▶ **Exercise details**: Produce a verbatim transcription of the records below, beginning at the line containing "Close the Ordneroptionen dialog with X" and ending at the final line; include only those lines.

··· Source information

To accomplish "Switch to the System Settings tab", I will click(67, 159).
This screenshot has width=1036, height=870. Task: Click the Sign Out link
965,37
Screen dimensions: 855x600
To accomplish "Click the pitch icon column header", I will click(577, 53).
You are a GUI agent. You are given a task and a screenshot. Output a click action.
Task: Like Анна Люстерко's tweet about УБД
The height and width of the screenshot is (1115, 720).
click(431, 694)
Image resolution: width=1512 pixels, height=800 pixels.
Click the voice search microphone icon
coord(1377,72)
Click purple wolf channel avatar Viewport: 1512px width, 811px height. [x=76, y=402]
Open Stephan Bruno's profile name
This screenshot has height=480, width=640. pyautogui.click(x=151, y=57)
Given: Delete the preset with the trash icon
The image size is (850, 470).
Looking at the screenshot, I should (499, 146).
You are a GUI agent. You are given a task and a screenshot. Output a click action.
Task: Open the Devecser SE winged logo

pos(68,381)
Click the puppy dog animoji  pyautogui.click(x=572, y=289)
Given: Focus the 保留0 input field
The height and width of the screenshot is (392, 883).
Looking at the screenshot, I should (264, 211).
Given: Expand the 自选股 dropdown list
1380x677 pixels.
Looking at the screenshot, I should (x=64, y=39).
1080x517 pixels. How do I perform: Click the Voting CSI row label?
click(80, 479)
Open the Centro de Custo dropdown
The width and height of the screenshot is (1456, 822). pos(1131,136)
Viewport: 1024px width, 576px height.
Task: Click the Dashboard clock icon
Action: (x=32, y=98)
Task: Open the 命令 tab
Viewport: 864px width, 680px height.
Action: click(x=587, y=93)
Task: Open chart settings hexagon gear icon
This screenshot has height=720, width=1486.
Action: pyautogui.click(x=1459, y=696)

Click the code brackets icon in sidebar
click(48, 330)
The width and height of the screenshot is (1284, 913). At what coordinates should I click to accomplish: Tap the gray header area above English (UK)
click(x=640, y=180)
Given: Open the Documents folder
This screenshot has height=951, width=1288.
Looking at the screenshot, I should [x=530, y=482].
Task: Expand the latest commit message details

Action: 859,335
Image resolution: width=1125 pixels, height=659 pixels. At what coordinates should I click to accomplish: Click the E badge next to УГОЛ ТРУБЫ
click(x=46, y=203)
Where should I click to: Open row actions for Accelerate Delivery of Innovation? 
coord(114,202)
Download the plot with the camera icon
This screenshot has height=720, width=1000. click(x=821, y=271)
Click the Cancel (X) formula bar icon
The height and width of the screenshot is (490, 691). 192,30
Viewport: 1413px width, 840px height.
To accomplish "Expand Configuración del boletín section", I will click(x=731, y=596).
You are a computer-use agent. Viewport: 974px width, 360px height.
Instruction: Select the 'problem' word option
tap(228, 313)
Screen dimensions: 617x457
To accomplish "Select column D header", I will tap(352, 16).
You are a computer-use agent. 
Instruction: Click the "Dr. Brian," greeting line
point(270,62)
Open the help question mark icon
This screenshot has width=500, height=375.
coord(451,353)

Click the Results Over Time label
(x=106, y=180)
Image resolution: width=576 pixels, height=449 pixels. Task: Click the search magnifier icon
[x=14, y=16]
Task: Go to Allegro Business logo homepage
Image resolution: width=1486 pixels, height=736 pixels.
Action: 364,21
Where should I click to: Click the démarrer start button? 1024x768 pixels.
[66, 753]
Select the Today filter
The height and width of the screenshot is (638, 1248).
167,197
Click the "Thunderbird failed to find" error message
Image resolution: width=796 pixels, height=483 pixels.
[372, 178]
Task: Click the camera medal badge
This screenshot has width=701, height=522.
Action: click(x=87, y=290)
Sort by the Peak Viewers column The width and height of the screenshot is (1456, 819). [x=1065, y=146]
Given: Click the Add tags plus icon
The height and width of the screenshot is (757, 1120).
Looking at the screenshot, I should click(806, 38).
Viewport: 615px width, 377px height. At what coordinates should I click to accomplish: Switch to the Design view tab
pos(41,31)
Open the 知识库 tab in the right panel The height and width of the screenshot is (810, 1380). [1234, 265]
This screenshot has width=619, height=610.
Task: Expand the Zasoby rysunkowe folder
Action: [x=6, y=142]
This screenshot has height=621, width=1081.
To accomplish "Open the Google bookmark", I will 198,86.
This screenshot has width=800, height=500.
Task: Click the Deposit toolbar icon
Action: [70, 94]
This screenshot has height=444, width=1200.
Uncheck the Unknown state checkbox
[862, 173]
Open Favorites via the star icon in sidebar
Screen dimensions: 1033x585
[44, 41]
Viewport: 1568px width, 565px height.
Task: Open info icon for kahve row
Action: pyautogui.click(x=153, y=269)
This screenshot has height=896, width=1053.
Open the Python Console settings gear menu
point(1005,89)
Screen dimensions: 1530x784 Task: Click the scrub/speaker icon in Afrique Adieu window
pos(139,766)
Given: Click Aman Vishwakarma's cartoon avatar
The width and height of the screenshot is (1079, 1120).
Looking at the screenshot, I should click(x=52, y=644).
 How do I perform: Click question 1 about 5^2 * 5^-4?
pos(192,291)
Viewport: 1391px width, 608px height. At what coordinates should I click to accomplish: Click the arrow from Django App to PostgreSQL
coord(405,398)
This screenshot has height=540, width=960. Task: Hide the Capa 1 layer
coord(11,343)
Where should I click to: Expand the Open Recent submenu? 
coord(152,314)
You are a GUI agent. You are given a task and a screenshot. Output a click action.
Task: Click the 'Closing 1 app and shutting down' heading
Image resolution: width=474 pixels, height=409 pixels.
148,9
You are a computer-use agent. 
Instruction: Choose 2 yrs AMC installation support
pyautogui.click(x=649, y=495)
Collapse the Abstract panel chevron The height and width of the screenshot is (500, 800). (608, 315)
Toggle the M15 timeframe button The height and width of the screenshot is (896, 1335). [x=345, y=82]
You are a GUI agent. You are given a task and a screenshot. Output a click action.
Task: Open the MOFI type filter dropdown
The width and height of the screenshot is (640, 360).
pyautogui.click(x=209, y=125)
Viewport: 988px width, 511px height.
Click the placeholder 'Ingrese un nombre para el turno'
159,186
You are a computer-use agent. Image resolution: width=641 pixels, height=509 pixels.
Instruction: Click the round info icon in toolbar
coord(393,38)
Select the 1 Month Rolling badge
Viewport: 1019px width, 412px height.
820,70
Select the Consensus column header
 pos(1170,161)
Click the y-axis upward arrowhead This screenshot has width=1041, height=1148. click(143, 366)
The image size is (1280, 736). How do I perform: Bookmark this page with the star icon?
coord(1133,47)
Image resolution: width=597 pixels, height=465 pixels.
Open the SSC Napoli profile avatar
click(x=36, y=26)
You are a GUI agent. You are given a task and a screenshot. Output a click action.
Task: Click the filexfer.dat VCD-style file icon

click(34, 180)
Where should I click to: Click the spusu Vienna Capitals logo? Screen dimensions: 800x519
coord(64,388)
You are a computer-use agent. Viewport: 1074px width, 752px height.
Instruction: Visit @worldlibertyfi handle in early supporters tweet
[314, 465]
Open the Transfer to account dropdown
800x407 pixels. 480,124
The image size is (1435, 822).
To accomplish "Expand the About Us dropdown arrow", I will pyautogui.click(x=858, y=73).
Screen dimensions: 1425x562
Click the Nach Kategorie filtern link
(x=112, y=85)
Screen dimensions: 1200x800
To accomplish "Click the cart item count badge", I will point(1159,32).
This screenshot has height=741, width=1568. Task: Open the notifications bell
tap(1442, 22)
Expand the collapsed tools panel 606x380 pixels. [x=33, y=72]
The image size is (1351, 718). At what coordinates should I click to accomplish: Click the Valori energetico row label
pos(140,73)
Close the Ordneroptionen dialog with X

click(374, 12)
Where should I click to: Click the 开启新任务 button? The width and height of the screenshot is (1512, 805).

······

▶ **Answer for this exercise**:
Close the Ordneroptionen dialog with X

click(374, 12)
Where should I click to: Click the 开启新任务 button? The width and height of the screenshot is (1512, 805).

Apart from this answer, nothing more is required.